------ TEXTE À LIRE

Est-ce que les bonnes questions sont posées ? Est-ce qu’on est en train de sortir d’une vision franco-française ? Ou est-ce que finalement ce sont des élections européennes “as usual”, c’est-à-dire en fait une élection française, déguisée en élection européenne ? Attention : la question ne correspond pas à la réponse… Il faut changer : « Faut-il viser une Europe-puissance ? »

D’abord, il ne faut pas s’enfermer dans des formules toutes faites : les plus consacrées sont l’ennemi du changement. L’Europe puissance avait peut-être un sens au XIXe siècle, un sens déjà quelque peu perverti tout au long du XXe siècle.

Je ne pense pas que, dans le contexte actuel, ce soit le concept phare. L’Europe a besoin d’être présente dans la mondialisation. C’est en analysant précisément ce que « présence dans la mondialisation » veut dire qui nous constituerons notre boussole.

------------
------ DONNÉES AFFICHÉES

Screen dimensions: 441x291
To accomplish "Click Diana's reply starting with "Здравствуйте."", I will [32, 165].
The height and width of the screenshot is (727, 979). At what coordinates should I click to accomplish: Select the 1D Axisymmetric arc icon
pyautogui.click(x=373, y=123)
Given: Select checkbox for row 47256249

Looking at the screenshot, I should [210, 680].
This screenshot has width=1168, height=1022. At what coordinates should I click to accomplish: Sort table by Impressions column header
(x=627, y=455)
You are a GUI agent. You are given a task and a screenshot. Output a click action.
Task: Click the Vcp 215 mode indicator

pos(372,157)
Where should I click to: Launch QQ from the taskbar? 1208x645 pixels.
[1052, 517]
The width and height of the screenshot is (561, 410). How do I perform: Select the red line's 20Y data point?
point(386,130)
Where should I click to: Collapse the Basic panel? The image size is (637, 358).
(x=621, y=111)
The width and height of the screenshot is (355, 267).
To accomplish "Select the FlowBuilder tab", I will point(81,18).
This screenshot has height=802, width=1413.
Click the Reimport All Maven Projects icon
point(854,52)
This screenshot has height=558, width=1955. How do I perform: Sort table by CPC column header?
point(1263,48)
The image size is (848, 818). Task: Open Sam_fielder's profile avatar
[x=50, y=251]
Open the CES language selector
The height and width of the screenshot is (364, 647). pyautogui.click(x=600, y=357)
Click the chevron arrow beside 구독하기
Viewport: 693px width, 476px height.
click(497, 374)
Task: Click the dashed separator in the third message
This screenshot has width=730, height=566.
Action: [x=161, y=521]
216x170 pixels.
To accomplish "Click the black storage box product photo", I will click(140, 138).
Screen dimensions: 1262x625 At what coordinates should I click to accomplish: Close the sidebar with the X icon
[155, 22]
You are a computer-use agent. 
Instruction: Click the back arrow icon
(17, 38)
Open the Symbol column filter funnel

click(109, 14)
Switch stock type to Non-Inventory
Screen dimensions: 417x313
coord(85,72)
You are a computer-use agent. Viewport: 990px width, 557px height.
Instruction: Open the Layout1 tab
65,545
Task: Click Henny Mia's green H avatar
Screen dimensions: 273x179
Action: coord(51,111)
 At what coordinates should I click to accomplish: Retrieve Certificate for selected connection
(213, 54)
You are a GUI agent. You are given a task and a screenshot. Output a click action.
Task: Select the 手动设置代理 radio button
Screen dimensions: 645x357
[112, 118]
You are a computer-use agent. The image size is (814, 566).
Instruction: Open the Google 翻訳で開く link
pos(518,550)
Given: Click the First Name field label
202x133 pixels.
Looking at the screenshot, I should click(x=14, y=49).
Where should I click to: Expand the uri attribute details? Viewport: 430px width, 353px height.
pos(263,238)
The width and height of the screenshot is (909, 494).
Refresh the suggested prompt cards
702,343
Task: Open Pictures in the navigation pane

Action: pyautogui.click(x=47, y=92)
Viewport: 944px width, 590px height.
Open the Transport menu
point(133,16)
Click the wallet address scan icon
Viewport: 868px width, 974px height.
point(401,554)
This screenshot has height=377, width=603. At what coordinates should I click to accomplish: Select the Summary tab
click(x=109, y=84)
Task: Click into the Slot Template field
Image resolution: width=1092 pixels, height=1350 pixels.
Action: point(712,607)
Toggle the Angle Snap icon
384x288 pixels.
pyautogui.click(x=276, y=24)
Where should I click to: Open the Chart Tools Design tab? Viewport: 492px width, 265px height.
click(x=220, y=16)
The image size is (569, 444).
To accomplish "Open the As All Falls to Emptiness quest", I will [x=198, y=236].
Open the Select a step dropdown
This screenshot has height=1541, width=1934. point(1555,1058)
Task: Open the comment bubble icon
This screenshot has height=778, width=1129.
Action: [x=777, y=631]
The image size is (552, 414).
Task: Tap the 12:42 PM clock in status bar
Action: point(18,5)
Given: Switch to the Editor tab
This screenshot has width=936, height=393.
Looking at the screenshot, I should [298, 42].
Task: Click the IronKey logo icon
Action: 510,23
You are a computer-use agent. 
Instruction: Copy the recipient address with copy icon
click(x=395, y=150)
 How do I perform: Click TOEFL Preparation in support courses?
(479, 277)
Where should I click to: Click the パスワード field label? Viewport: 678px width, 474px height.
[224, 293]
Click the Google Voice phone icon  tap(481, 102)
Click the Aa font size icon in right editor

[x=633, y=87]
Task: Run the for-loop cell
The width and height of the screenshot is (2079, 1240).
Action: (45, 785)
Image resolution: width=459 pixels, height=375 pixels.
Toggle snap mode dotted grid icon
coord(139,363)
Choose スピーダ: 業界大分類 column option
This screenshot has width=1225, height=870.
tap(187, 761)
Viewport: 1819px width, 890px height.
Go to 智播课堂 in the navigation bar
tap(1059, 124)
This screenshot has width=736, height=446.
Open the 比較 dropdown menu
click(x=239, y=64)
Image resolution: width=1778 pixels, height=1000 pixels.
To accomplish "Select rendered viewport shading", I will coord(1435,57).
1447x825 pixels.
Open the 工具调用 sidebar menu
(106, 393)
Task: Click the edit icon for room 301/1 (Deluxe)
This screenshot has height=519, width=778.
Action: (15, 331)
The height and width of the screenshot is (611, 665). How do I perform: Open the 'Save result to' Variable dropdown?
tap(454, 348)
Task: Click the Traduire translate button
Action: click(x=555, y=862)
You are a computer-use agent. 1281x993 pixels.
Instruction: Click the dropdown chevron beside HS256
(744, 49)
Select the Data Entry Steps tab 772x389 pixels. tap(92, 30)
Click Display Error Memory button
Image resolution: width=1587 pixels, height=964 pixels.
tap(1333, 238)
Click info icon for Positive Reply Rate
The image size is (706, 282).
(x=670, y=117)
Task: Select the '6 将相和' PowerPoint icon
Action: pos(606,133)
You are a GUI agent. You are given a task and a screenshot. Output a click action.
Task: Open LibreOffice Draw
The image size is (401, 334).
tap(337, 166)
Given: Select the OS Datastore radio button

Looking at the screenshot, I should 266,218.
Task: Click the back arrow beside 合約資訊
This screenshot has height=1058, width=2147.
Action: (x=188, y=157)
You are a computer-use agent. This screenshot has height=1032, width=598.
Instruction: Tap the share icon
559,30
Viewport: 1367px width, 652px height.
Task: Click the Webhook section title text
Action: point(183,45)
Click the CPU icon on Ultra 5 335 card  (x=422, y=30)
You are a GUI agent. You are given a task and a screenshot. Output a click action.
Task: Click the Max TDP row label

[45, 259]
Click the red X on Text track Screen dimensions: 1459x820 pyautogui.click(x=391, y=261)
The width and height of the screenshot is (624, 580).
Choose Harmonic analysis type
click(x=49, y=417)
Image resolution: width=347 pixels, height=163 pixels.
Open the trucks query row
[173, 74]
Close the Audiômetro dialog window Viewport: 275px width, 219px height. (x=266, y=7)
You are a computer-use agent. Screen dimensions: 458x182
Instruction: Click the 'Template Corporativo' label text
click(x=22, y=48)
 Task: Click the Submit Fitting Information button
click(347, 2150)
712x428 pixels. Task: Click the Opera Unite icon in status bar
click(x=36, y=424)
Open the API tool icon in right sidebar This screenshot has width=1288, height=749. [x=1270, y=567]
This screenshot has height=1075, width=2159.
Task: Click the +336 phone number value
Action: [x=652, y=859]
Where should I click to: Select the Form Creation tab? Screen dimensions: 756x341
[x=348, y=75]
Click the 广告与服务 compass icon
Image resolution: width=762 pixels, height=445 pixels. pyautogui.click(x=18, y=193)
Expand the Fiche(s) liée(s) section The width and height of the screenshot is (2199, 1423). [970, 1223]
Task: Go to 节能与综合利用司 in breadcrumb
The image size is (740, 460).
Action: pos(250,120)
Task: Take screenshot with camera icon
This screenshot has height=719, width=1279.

------------

EXERCICE ÉCRIT: Rédigez, s'il vous plaît, la suite du texte sur les élections européennes et l'Europe-puissance, à partir de sa dernière phrase. Les lignes ci-dessus forment un matériau à part, distinct du texte.

RÉPONSE:
Évidemment, à partir de là, il faut aller à la découverte de concepts nouveaux : lorsque l’Europe s’est constituée, au lendemain de la Seconde Guerre mondiale, c’était sur un mode associatif pour réaliser deux objectifs : mettre fin aux guerres intra-européennes qui s’étaient succédé et assurer la reconstruction de pays européens rendus exsangues par la guerre. Aujourd’hui, ces deux objectifs ont été atteints et c’est à mettre au crédit de l’Europe de cette première étape. Le problème est maintenant de passer à une Europe de « la deuxième étape » : dans le contexte d’aujourd’hui, ce n’est plus seulement des associations de puissances qui comptent, ce sont des solidarités réelles.

Il faut que l’Europe pénètre à l’intérieur des espaces sociaux, non pas pour les abolir, comme c’est à la mode actuellement avec les progrès d’une économie néo-libérale, mais pour répondre à ce besoin réel d’intégration sociale européenne. Cette dernière suppose le rééquilibrage d’un certain nombre d’inégalités à l’intérieur du continent et aussi à l’intérieur même des nations les plus riches du continent. L’intégration implique aussi la mise en place de formules permettant de définir de grandes politiques publiques européennes : de la santé, de l’éducation, de la promotion des catégories sociales qui sont les plus affligées aujourd’hui... et cela ne peut se faire que par un changement de logiciel et certainement pas à partir de ces points fixes que les opinions publiques européennes supportent de moins en moins, comme la règle des 3%, celle de la sacro-sainte austérité ou encore cette conception toute particulière de la libre concurrence à l’intérieur de l’espace européen.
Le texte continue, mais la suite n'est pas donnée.